On The Monitor this week:
- Behind Obama’s Immigration Policy – an interview with David Bacon
- The case for a ban on fracking – an interview with Hugh MacMillan
More about this week’s guests:
David Bacon is author of The Right to Stay Home and three other books on immigration. He is a labor and immigrant rights activist, and part of the Dignity Campaign. He is an Award-winning photojournalist and author and has spent twenty years as a labor organizer. For the last two decades he has been a reporter, documentary photographer, and longtime radio host. He appears often on KPFA Radio. His previous books included The Children of NAFTA, Communities Without Borders, and Illegal People. He has been an associate editor at Pacific News Service and has written for TruthOut, The Nation, The Progressive, The American Prospect and The San Francisco Chronicle. As an immigrant rights activist, Bacon helped organize the Northern California Coalition for Immigrant Rights and the Labor Immigrant Organizers Network.
“President Obama’s decision to delay lifting the threat of deportation from many people is a retreat that will result in more deportations, detentions and firings of people who need equality, legal status and human rights. In the name of protecting Democrats in the midterm election, his decision will instead hurt those families who have been some of his greatest supporters. It does nothing to move forward to solve the problems of migration. More people will come to the U.S. tomorrow, driven by poverty and repression, made worse by our pro-corporate trade agreements and foreign intervention. Beefing up enforcement simply criminalizes them, while the continuation of pro-business guest worker programs provides a blatant subsidy for corporations who want to keep wages down and unions weak. We need pro-immigrant and pro-worker immigration reform, not more delays, draconian enforcement and corporate labor schemes.”

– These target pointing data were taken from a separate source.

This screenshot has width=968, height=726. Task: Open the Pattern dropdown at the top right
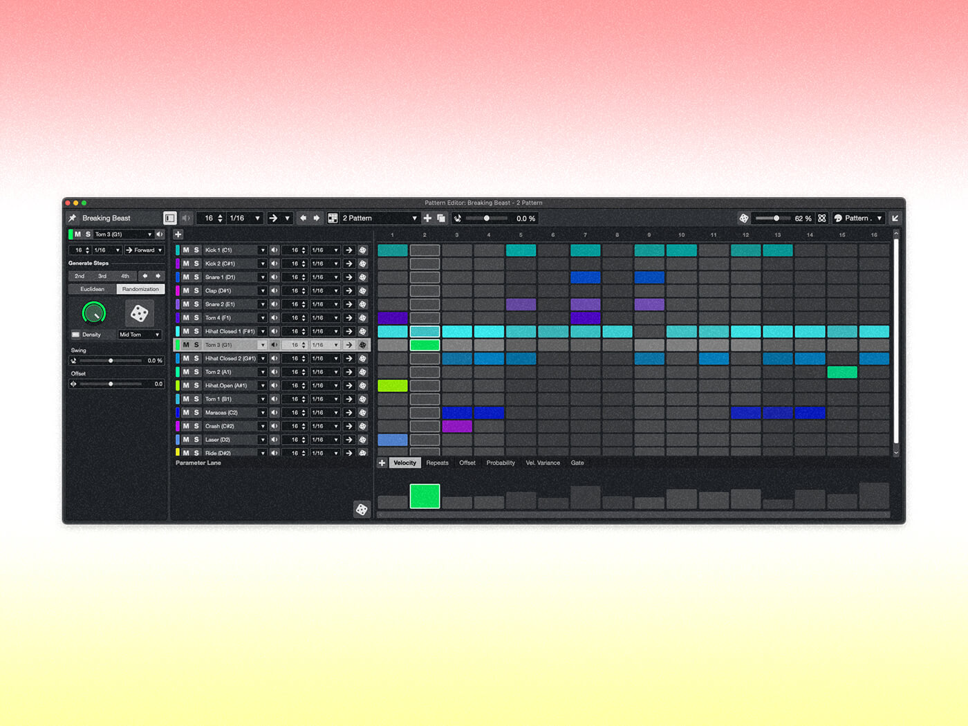(x=858, y=218)
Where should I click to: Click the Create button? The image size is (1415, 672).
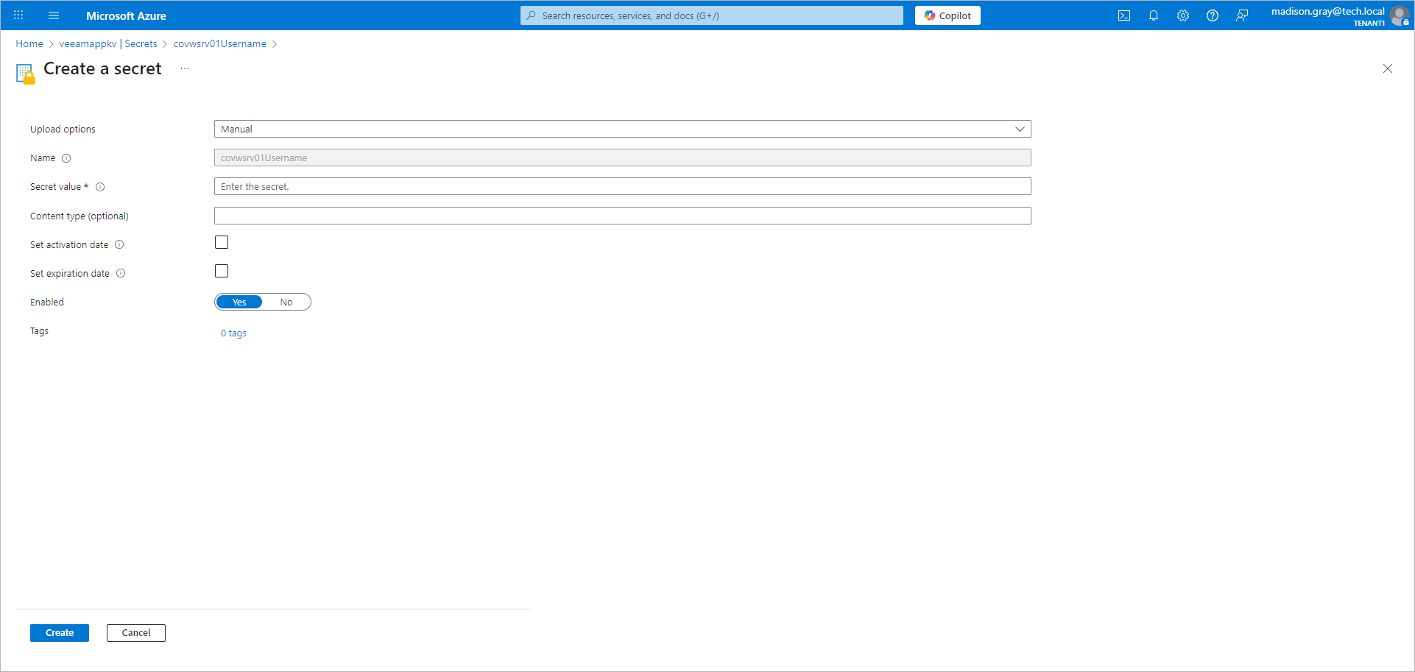click(x=59, y=632)
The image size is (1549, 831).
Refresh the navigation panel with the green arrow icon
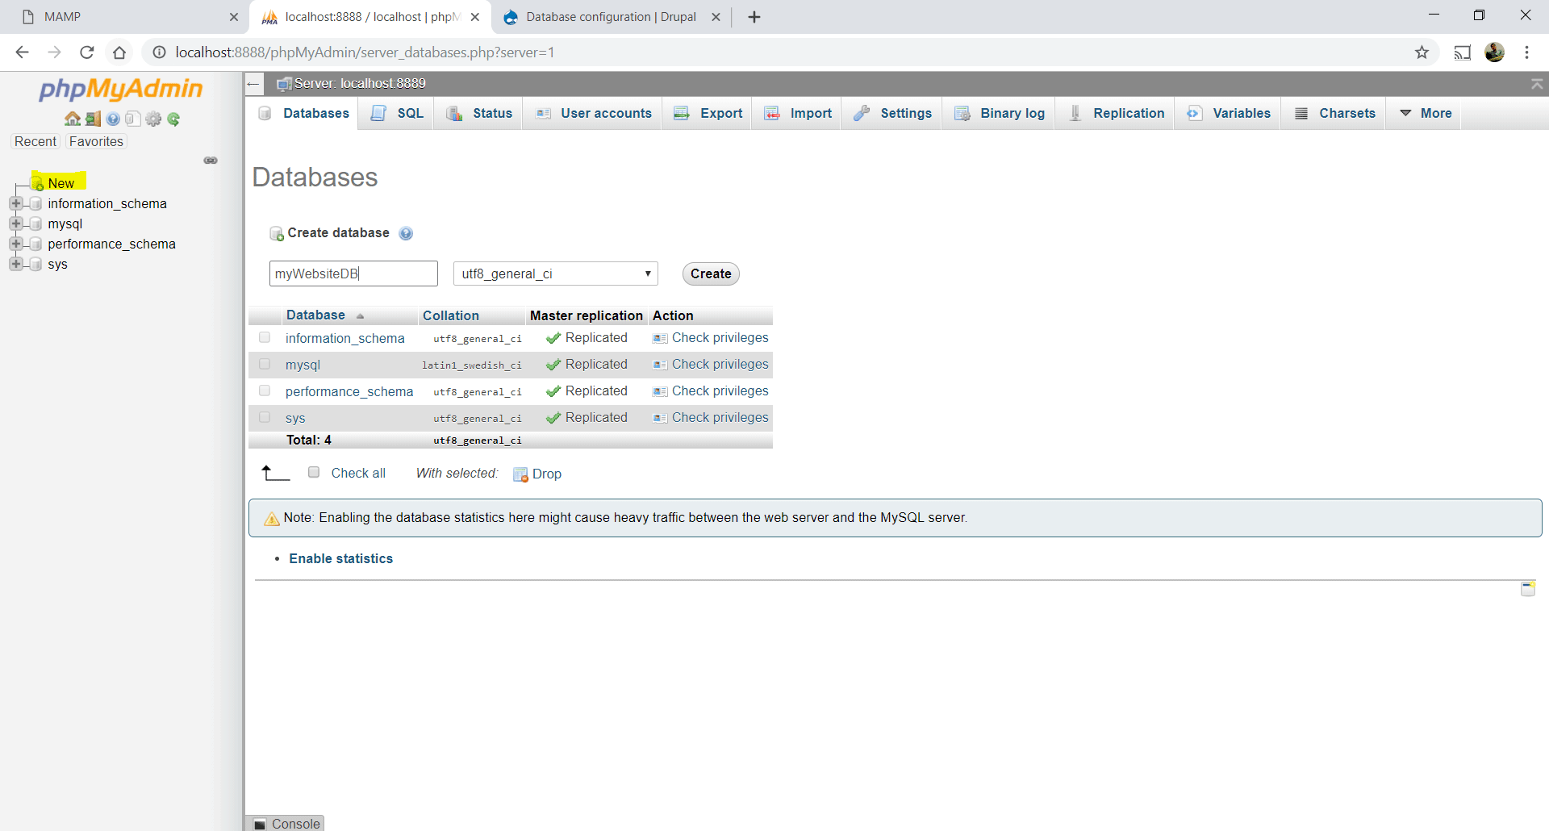click(173, 119)
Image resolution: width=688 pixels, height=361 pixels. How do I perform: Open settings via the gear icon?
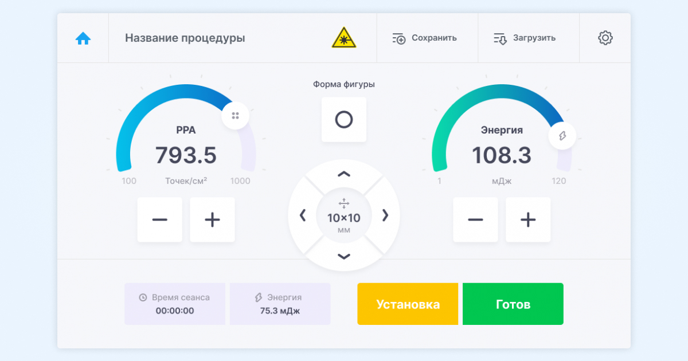(605, 38)
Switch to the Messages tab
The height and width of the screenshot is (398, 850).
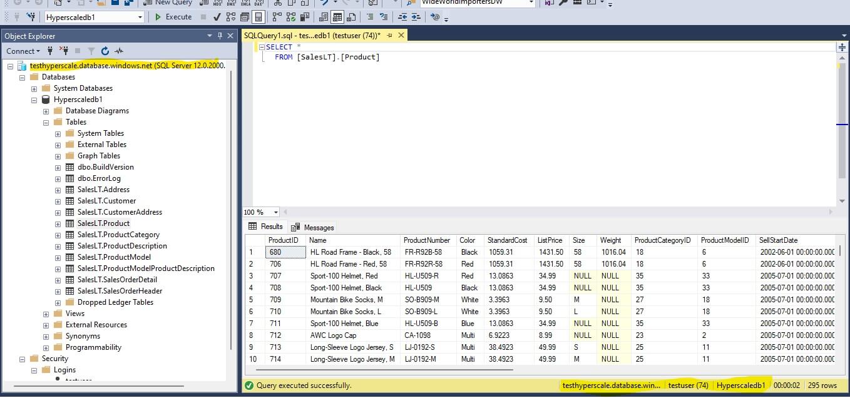312,227
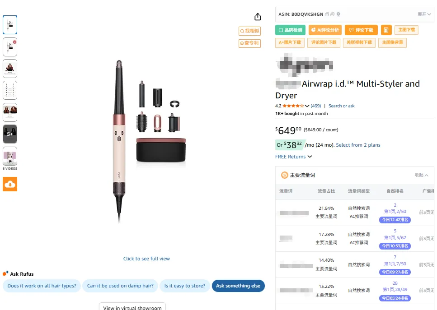Open the profit calculator icon in the toolbar
This screenshot has height=310, width=437.
(387, 30)
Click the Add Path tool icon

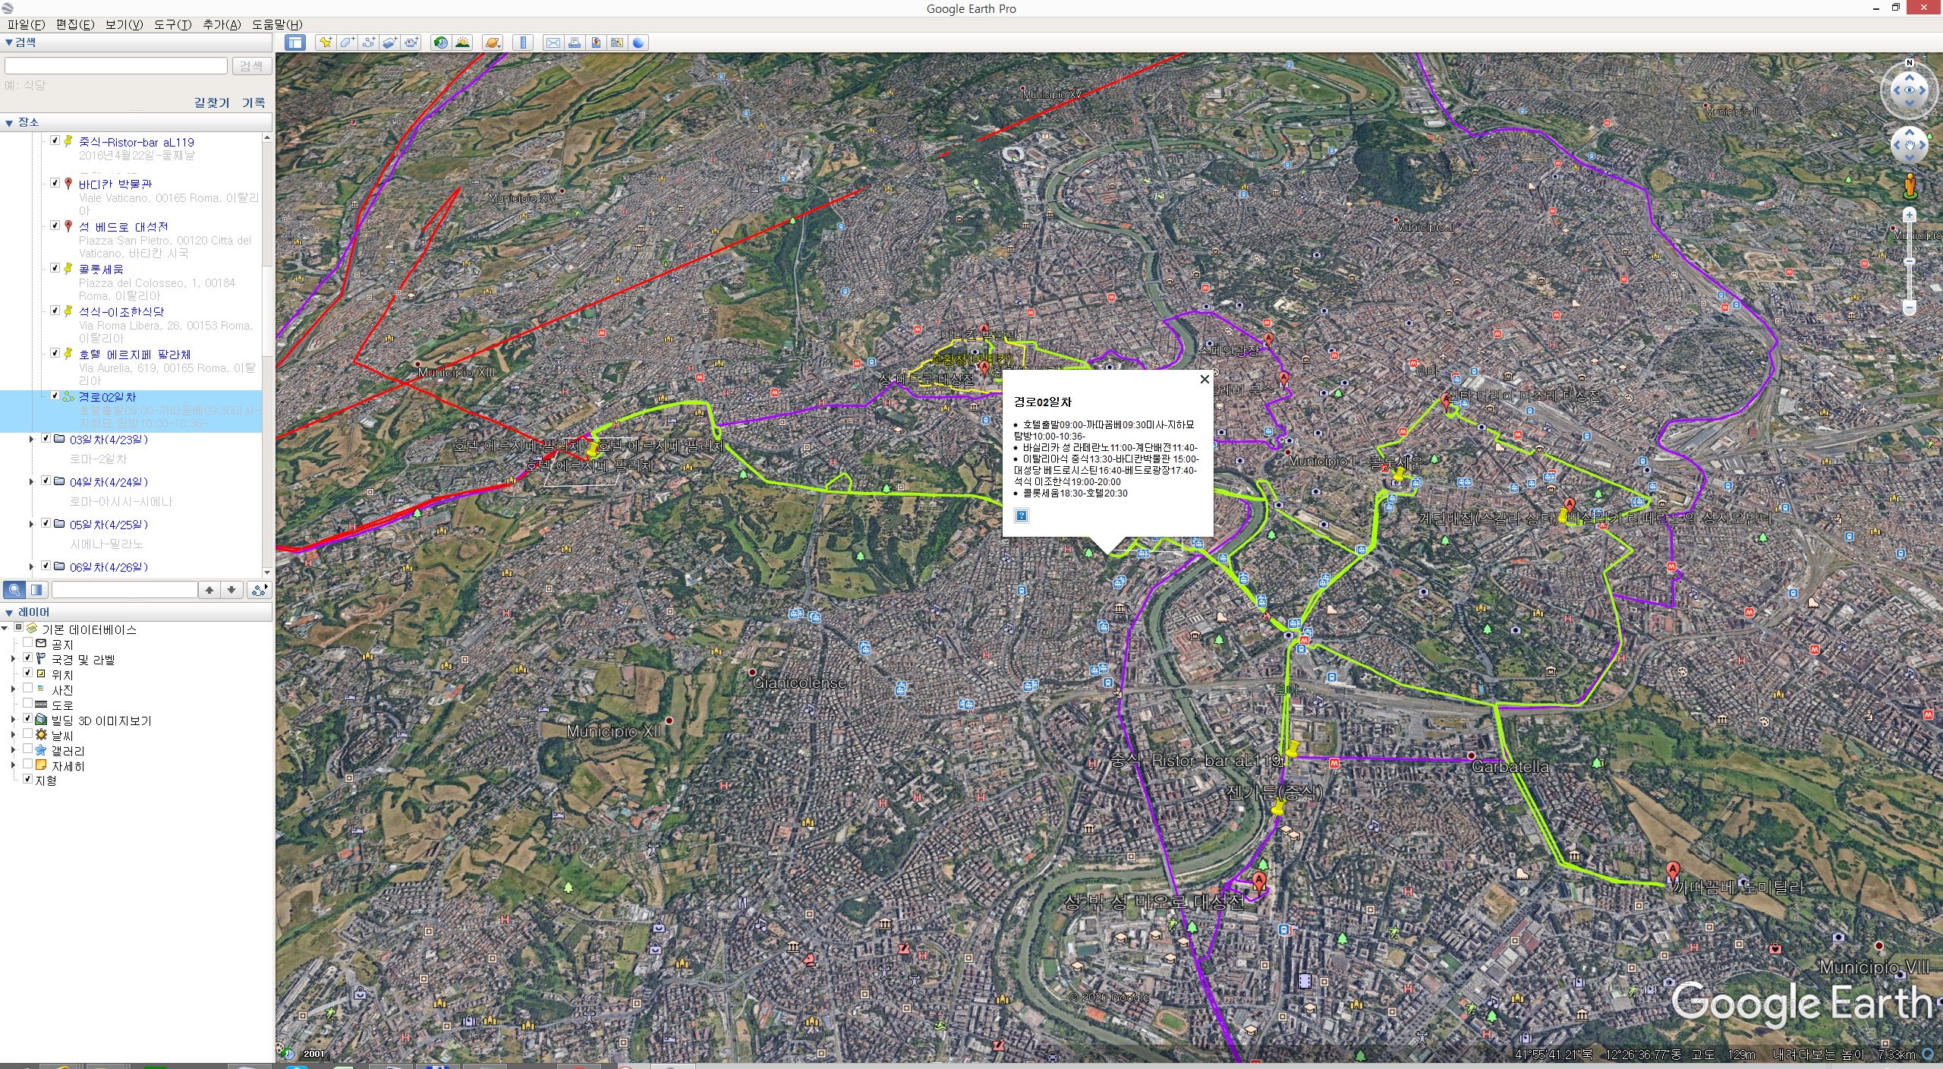point(368,43)
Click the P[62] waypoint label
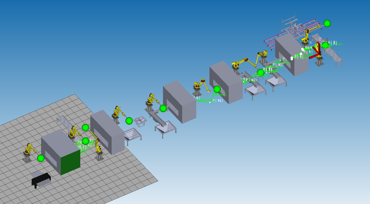 click(218, 101)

You can follow him on twitter here
Hugh MacMillan is a senior researcher in the water program at Food & Water Watch. Prior to joining Food & Water Watch, he served one year as a legislative fellow and science advisor in the U.S. Senate and five years as an assistant professor in the Department of Mathematical Sciences at Clemson University. He has a Ph.D. in applied mathematics from the University of Colorado at Boulder.
Last week was the People’s Climate March in New York and Food & Water Watch executive director Wenonah Hauter published an article titled “To Save the Climate, We Need a Ban on Fracking” saying “Fracking affects not only the millions living within a mile of fracking sites who experience health problems, polluted water, earthquakes, explosions and declined property values, but it also affects billions globally who are affected by climate change.” The article goes on to say that “Despite what the oil and gas industry claim, there have now been over 150 studies on fracking and its impacts that raise concerns about the risks and dangers of fracking and highlight how little we know about its long-term effects on health and our limited freshwater supplies. It’s time for President Obama and other decision makers to look at the facts. It’s a matter of our survival.”
He is also the main author of The Urgent Case for a Ban on Fracking which states in part that the environmental, public health and socioeconomic impacts that stem from fracking amount to unacceptable risk, and that the harms are certain.